New Developments

Immunological Applications for leronlimab (PRO 140)

The target of leronlimab (PRO 140) is the important immunologic receptor CCR5. The CCR5 receptor is more than the door for HIV to enter T-cells; it is also a crucial component in inflammatory responses. This opens the potential for multiple pipeline opportunities for leronlimab (PRO 140).

The CCR5 receptor is a protein located on the surface of white blood cells that serves as a receptor for chemical attractants called chemokines. Chemokines are the key orchestrators of leukocyte trafficking by attracting immune cells to the sites of inflammation.

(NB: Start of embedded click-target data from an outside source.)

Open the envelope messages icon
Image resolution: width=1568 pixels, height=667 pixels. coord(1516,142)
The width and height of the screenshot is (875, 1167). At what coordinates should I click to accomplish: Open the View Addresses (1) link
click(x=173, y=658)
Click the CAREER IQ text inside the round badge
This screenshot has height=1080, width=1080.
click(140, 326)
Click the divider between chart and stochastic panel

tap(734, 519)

At the site of an inflammatory reaction, chemokines are released. These chemokines are specific for CCR5 and cause the migration of T-cells to these sites promoting further inflammation. The mechanism of action of leronlimab (PRO 140) has the potential to block the movement of T-cells to inflammatory sites, which could be instrumental in diminishing or eliminating inflammatory responses. Some disease processes that could benefit from CCR5 blockade include new reactions to cancer, transplantation rejection, autoimmunity and chronic inflammation such as rheumatoid arthritis and psoriasis.

Due to its mechanism of action, leronlimab (PRO 140) has significant advantages in terms of safety and reduced side effects over other CCR5 antagonists. Prior studies have demonstrated that leronlimab (PRO 140) does not cause direct activation of T-cells. We have already reported encouraging human safety data for our clinical trials with leronlimab (PRO 140) in HIV-infected patients.

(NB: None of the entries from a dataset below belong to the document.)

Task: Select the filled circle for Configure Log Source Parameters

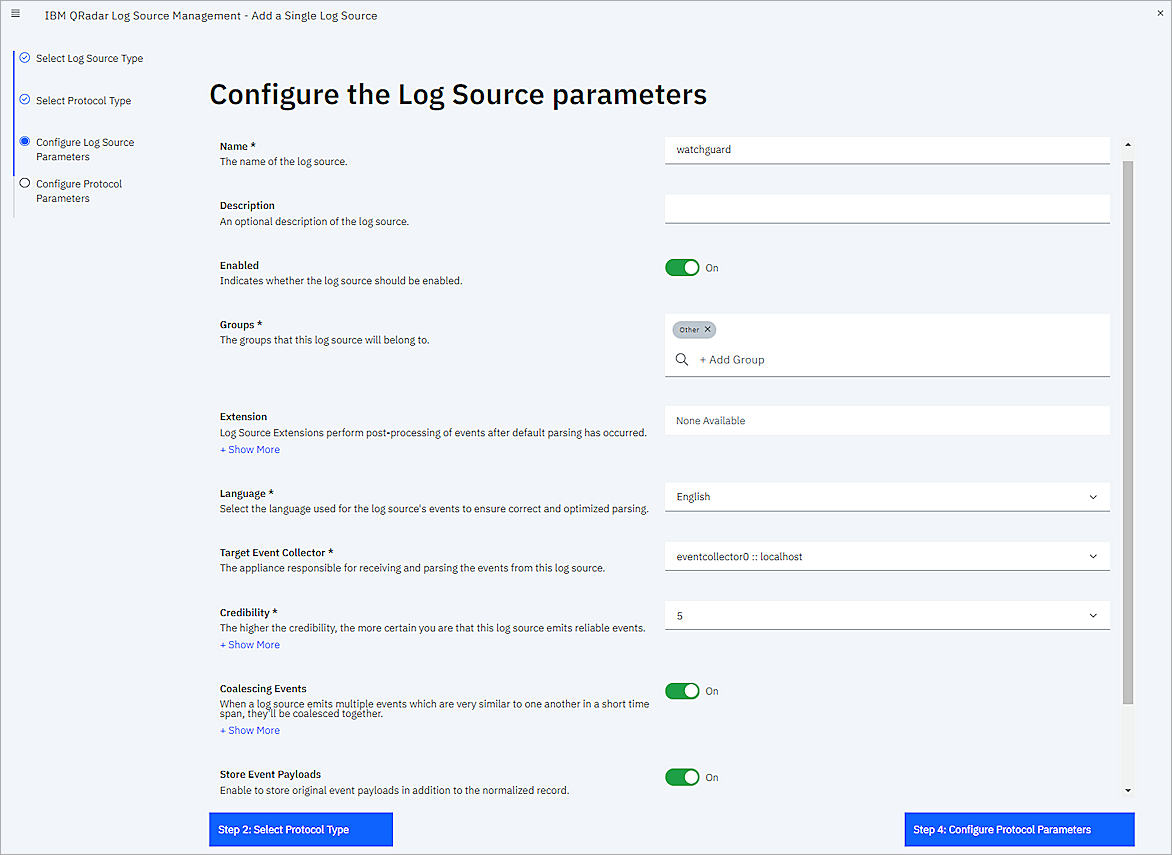Action: pyautogui.click(x=23, y=142)
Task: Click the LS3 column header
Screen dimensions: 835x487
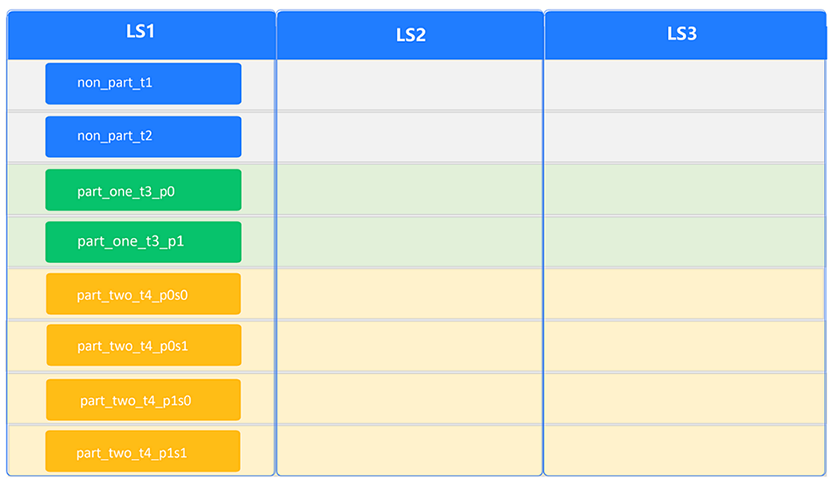Action: click(x=682, y=34)
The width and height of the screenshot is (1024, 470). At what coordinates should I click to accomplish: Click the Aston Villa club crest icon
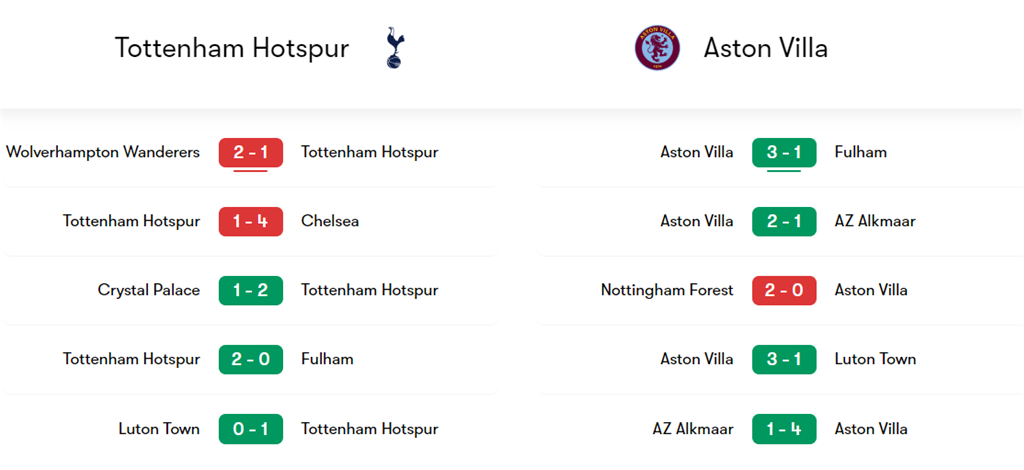click(657, 48)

We have initiated our first clinical trial with leronlimab (PRO 140) in an immunological indication - a Phase 2 clinical trial with leronlimab (PRO 140) for Graft versus Host Disease (GvHD) in patients with acute myeloid leukemia (AML) or myelodysplastic syndrome (MDS) who are undergoing bone marrow stem cell transplantation. GvHD represents an unmet medical need, with patients who contract GvHD during stem cell transplant having a significantly decreased 1-year survival rate with relapsed GvHD as the leading cause of death. Leronlimab (PRO 140) is also being investigated in animal models of cancer progression and autoimmunity with positive results. Our animal studies in GvHD have been submitted for publication in peer-reviewed journals.

As we progress in evaluating leronlimab (PRO 140) in different pathways of human disease and inflammation, we are encouraged by the opportunity to build a broad pipeline of indications.